This is an overview of research advancements in motion-imaging and on research and clinical implementation of 4D particle therapy.
The main aspects regarding 4D proton therapy treatment strategies that are being implemented were:
a) bias on patient selection: a broadening in the spectrum of clinical indications treated by PBS-PT has been observed in recent years, shifting from the more traditional lung, liver, and breast cancer to include several other indications. It was proposed that a closer look into a model-based approach to define which patient would receive the greatest benefits might be beneficial in selecting the right patients. The importance of 4D imaging for motion qualification and the decision on a specific 4D treatment strategy was also highlighted.
b) selection of motion, monitoring and mitigation approach: Different techniques were described for motion management, as well as for mitigation to minimize the negative dosimetric effect of motion. For instance, if the motion amplitude does not exceed a certain threshold, motion is passively managed either through rescanning or by the addition of margins added to the target volume. On the other hand, if the motion amplitude does exceed a threshold, an active mitigation approach or even additional devices can be used to reduce the extent of movement. However, mapping the internal tumor motion can be a limitation. To this extent, fluoroscopy, a real-time imaging approach has been established at Hokkaido University for prostate, liver, pancreas, and lung cases.

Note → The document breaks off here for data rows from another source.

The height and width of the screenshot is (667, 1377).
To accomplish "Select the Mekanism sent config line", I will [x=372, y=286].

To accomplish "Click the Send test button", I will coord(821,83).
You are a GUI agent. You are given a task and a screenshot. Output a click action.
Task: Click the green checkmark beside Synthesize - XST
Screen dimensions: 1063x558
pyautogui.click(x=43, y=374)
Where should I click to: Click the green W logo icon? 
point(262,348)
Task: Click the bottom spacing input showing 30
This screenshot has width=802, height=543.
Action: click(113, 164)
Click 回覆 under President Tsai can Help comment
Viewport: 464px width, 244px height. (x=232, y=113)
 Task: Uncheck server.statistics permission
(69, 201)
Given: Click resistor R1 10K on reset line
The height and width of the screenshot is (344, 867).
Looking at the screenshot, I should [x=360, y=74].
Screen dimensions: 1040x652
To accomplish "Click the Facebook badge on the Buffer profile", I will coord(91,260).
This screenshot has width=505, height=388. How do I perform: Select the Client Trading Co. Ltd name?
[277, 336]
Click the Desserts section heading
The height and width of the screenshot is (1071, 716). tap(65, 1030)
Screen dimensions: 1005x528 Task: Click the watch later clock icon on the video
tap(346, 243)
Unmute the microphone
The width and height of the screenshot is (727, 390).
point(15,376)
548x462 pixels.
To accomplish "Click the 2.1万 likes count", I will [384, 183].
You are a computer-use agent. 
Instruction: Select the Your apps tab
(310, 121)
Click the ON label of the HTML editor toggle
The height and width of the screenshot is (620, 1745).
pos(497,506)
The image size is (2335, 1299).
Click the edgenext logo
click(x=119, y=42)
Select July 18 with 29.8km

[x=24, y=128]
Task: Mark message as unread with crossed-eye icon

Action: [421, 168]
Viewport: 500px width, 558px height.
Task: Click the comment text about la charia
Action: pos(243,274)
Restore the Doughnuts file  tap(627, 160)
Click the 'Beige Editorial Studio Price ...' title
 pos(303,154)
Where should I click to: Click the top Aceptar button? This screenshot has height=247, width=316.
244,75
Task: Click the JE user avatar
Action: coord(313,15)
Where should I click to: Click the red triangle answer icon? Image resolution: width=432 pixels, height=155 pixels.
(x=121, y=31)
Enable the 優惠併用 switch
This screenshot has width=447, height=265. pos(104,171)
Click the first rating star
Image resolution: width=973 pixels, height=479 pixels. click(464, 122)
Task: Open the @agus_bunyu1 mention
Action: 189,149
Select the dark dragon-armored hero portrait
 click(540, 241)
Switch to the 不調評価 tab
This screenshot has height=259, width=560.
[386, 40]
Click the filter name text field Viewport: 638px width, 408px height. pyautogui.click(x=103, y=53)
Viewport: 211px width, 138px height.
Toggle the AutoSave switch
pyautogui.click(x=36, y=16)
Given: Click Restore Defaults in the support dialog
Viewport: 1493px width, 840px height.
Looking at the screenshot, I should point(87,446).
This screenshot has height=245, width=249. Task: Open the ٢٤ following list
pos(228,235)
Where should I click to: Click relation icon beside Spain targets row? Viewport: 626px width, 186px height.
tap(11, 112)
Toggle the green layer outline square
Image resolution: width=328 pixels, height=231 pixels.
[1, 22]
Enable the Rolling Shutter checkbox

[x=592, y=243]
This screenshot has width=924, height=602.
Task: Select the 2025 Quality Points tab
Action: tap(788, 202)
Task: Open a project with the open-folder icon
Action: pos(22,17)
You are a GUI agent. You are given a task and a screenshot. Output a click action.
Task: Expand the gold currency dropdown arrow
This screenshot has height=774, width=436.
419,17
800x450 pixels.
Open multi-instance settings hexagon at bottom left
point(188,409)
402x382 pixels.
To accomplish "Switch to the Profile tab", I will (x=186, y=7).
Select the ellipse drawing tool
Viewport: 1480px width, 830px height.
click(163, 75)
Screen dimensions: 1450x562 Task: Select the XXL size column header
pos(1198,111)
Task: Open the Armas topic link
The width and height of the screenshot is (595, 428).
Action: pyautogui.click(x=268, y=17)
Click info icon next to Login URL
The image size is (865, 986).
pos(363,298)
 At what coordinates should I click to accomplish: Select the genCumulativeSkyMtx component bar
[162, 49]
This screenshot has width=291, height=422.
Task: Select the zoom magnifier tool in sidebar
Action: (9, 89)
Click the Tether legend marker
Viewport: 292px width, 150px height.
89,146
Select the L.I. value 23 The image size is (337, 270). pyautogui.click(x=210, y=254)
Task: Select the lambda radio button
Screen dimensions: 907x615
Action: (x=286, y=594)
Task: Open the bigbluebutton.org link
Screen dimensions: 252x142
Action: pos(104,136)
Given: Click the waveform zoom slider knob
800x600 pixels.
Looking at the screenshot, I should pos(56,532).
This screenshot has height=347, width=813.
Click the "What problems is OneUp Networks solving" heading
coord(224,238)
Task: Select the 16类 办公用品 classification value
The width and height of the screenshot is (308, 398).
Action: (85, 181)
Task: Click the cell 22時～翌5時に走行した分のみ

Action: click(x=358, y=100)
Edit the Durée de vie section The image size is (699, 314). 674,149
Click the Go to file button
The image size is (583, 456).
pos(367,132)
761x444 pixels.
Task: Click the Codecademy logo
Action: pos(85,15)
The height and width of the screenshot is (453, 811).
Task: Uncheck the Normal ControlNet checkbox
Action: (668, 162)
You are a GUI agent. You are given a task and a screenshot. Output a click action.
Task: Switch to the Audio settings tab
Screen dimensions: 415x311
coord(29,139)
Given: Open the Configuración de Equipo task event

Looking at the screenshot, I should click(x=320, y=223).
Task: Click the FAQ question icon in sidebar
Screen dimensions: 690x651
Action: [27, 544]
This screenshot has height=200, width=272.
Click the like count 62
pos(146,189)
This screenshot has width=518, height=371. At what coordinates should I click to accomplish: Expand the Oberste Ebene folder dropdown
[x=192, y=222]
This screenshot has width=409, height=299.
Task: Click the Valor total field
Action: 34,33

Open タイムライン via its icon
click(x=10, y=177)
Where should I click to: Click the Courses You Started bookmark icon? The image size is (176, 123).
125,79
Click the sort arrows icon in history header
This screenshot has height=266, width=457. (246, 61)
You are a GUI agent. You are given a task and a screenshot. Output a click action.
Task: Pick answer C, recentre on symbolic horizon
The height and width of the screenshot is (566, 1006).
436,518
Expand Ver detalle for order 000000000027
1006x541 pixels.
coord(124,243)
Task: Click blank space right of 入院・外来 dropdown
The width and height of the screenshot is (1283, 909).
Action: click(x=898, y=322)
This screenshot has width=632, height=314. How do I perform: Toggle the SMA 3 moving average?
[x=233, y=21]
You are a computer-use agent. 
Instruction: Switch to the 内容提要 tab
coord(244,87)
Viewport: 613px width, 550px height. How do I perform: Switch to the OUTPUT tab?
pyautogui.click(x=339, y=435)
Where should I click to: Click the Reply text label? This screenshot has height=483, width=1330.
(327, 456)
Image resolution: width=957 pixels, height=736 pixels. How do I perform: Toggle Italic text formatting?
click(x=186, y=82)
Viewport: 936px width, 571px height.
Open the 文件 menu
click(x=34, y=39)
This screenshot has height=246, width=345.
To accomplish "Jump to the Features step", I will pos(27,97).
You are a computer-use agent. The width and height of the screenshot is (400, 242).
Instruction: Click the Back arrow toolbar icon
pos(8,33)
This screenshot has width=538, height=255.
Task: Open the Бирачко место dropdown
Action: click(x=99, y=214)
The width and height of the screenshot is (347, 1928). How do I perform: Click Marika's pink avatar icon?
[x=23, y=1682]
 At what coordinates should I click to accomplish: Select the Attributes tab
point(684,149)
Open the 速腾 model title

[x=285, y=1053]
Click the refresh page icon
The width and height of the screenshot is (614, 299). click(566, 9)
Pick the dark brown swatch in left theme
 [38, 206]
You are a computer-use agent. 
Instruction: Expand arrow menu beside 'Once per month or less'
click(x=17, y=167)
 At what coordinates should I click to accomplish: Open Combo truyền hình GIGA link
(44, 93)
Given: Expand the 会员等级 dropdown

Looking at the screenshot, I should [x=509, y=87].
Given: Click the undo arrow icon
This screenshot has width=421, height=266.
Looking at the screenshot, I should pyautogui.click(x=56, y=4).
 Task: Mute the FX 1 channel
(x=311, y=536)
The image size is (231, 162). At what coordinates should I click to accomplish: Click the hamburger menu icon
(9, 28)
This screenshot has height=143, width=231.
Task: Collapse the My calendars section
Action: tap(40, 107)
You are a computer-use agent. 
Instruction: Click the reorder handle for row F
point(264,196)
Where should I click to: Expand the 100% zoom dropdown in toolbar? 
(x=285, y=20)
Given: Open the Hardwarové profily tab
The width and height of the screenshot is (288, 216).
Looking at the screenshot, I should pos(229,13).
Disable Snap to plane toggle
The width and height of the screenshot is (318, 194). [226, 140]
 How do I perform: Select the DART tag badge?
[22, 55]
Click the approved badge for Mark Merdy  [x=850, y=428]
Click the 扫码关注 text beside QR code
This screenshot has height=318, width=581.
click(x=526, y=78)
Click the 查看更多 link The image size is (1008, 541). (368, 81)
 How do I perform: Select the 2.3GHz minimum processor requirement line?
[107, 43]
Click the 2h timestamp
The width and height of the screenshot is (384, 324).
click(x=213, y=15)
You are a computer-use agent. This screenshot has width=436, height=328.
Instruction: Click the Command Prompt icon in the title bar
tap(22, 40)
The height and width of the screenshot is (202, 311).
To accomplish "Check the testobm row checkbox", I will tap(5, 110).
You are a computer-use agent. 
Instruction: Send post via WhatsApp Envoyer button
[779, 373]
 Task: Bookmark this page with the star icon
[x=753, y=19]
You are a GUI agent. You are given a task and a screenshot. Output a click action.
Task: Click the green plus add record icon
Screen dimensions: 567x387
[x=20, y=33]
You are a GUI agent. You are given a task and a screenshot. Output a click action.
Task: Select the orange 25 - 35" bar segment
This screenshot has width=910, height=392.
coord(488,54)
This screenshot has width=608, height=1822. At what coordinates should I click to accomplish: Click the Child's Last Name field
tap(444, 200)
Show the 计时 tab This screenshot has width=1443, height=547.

c) treatment planning: Several aspects of treatment planning were discussed. 4D imaging and contouring seem to take the central stage with various solutions proposed (from 4DCT, internal target volume margin definition approaches, density override). In addition, the selection of beam angles was also discussed, with the consensus being that selection of motion robust beam angles has to be on top of the list
d) implementation of robust 3D and 4D optimization protocols. On the research front, an overview of the latest 4D solutions was discussed, with a focus on the modeling approaches based on different imaging modalities. The installation of CTs in the treatment room (installed either in robotic arms or on rails) was also discussed. The application of artificial intelligence to improve treatment precision at reduced costs and operation time was also discussed.
Finally, the prospects of FLASH and Arc proton therapy were also discussed. The advantages of FLASH in mitigating the impact of motion were also considered.